In many ways MySpace, the once sector leading but now largely forgotten social media platform, was built around that ideal. The profiles on there could be radically redesigned by the user, including the background and layout, and so each one looked quite different. Moving through profiles, it felt messy and disjointed, disorientating perhaps. It also felt like you were moving between spaces rather than seeing a big crowd in one massive room. The relative chaos and unseemly variation of styles may have been part of MySpace's undoing. It never quite felt coherent enough perhaps, or maybe it didn't quite appear like a shared space.
The more successful social media that replaced Myspace have tended to allow for personal touches within a more rigid structure. They are more like exhibits of the quotidian that take up specifically allocated frames on a gallery wall. A picture or image here or there, placed in specified zones, uploaded within a replicated framework - I once wrote of these frameworks as architectures of participation. Then the platform takes over the personalisation processes for us, making them more about consumption rather than production - with the targeted news feeds and so on.

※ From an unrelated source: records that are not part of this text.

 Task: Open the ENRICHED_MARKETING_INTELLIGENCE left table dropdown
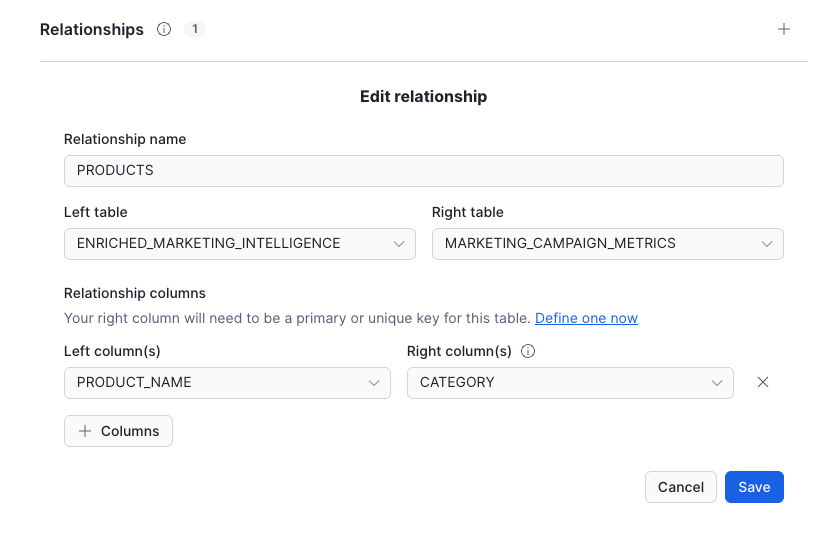[x=230, y=244]
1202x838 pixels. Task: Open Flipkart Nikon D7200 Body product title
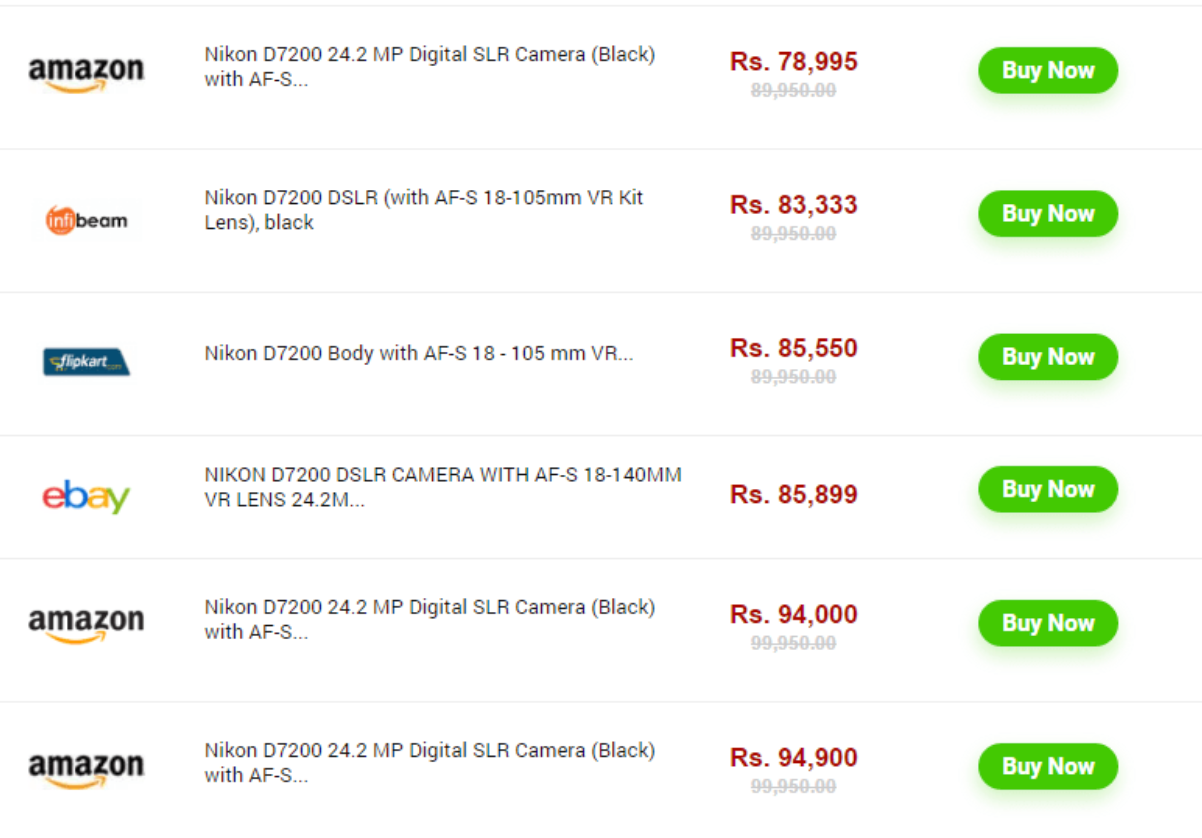[x=418, y=353]
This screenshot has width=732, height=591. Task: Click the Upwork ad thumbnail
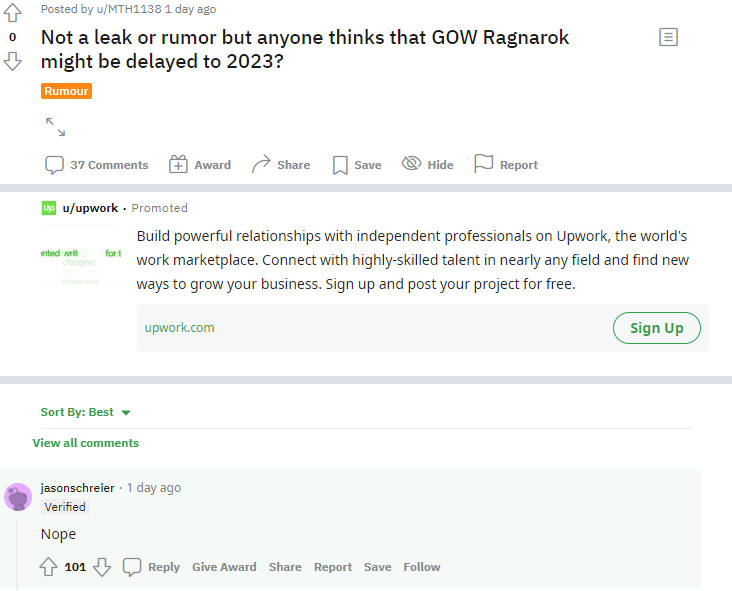(81, 266)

This personalisation within a framework spreads into the materiality of the phone too. Phone cases, governed by the phone’s dimensions, are, of course, fashion accessories of sorts. There is now a significant phone case industry. The visible reverse of the phone can be adorned to make it stand out. Then, of course, there is the lock screen image and background. One issue with the iPhone is that even with such add-ons, one screen looks largely the same as the next. The possibilities for adapting the design and buying new screen appearances got some attention after a recent iOS update. With one notable styling of the icons and home screen getting particular attention and downloads. That Traf screen design and icons achieved large numbers of purchases within the first few days of launch - suggesting relatively high demand to adapt the home screen appearance.
Personalisation around a structure; that is perhaps the real motif here. Or maybe it is about a kind of aesthetic of personalisation, a look or feel of something unique. Here, though, it is about building-in just enough flexibility for personalisation to occur but without it breaking beyond certain carefully placed limits. The personalisation aesthetic is circumscribed to ensure it is contained and that there is just enough scope to mark that media form out from others without undermining a sense of the media's standardised properties. It might be interesting to think about the different limits that are placed around personalisation and the restrictions that dictate the extent to which appearances can adapt. This would be to look at what we have control of and what is fixed within media frameworks.
This example also suggests that within contemporary media their are personalisations that are conducted on our behalf, such as targeted content and news feeds, whilst there are also those personal touches that we are invited to participate in producing ourselves (within predetermined limits). Both social media and our mobile devices come with a circumscribed personalisation aesthetic. They have narrow frames in which we are encouraged to add a sense of self, but only within a particular set of affordances that maintain a kind of order and seemingly coherent architecture. The personalisation aesthetic is about generating the potential to adorn whilst also seeking to preserve the standard structures that make clear what those media are and ensuring that they don't let in too much of the chaos or messiness of unconstrained creative expression.